De son coté, Me Said Hachim Saïd Hassane encourage les gens à saisir le juge pour contester  cet arrêté. « Seule une décision de justice aurait pu trancher la  question. Mais les justiciables n’ont pas confiance en la justice. Personne n’a le réflexe d’aller saisir le juge pour trancher les litiges. Ce qui s’est passé doit soulever des questions », avance-t-il. Sur le plan intellectuel du raisonnement juridique, cet avocat au barreau de Moroni dit que l’arrêté peut poser débat. «  Sans une décision de justice, cela sera une confrontations des juristes. L’un dirait que c’est justifié. L’administration a le pouvoir réglementaire, d’autres diront le contraire avec des arguments relevant de la loi. Il faut espérer que les gens prennent cette habitude à trancher sur cette question au lieu de laisser les politiques s’approprier les sujets et les débats », dit-il.

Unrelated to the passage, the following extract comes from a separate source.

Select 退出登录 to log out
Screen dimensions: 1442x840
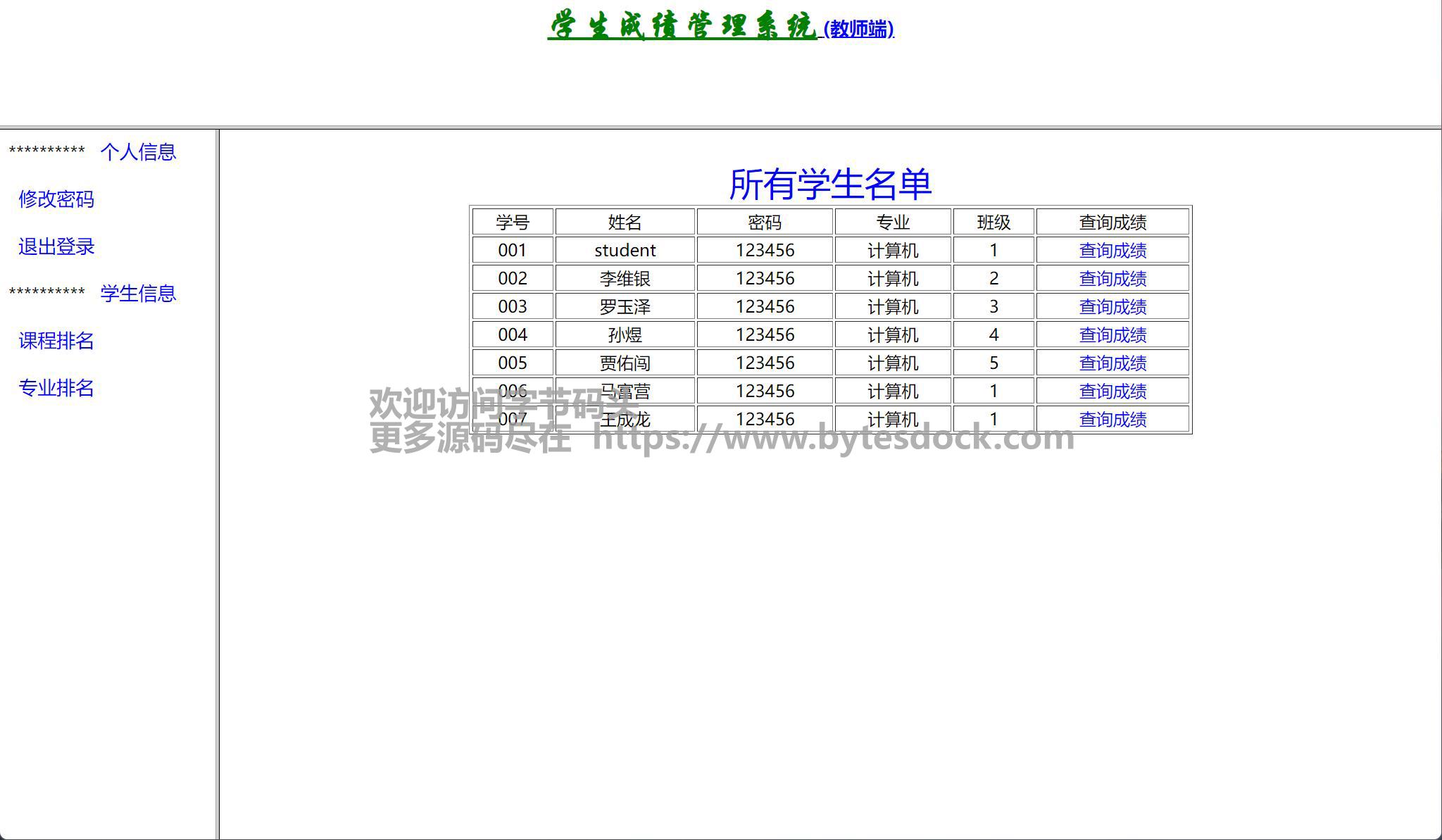56,246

Quant à Me Fahmi Said Ibrahim, il s’agit d’un arrêté qui relève du domaine réglementaire. L’administration a parfaitement le droit de règlementer, par un arrêté ou une note, les activités publiques. Cependant, cet arrêté ne prévoit aucune sanction si ce n’est sa référence sans pour autant déterminer de quelle loi il s’agit. L’arrêté se réfère de manière vague aux règlements en vigueur en Union des Comores. Mais de quelle loi s’agit-elle ? La sanction n’est visée nulle part. « Il y a le principe de la légalité de la sanction pénale, on ne peut pas sanctionner, si la sanction n’est pas prévue par un texte. Il est important de viser un texte précis et non d’une manière vague », soutient celui qui se souvient encore qu’il y a 6 ans en étant ministre de la justice, il avait fait une note circulaire concernant la circulation des voitures de l’Etat en dehors des heures de travail. Cette note n’a pas été respectée et aucune arrestation n’a été faite. Et pour revenir à ce sujet, l’utilisation de la force a été excessive selon notre interlocuteur. « Les mesures qui ont été prises à l’encontre des contrevenants ont été sans contestation possible, plutôt disproportionnées par rapport à la violation d’un acte réglementaire, donc purement administratif. Seule la loi peut prévoir la privation de liberté en cas de non-respect de celle-ci. Il pouvait faire en sorte que cet arrêté soit respecté, d’où la nécessité de préciser la sanction encourue. Le gouvernement peut prendre des dispositions, mais relevant du domaine uniquement réglementaire, pour le besoin de la communauté. Le ministre peut prendre des actes réglementaires pour le fonctionnement de la vie de tous les jours. En revanche, une inobservation d’un règlement n’entraine pas la privation de liberté, des amandes peut-être si le texte le prévoit auraient pu être infligées aux contrevenants. Sur ce point, à mon humble avis, l’utilisation de la force a été excessive et disproportionnée », déplore-t-il.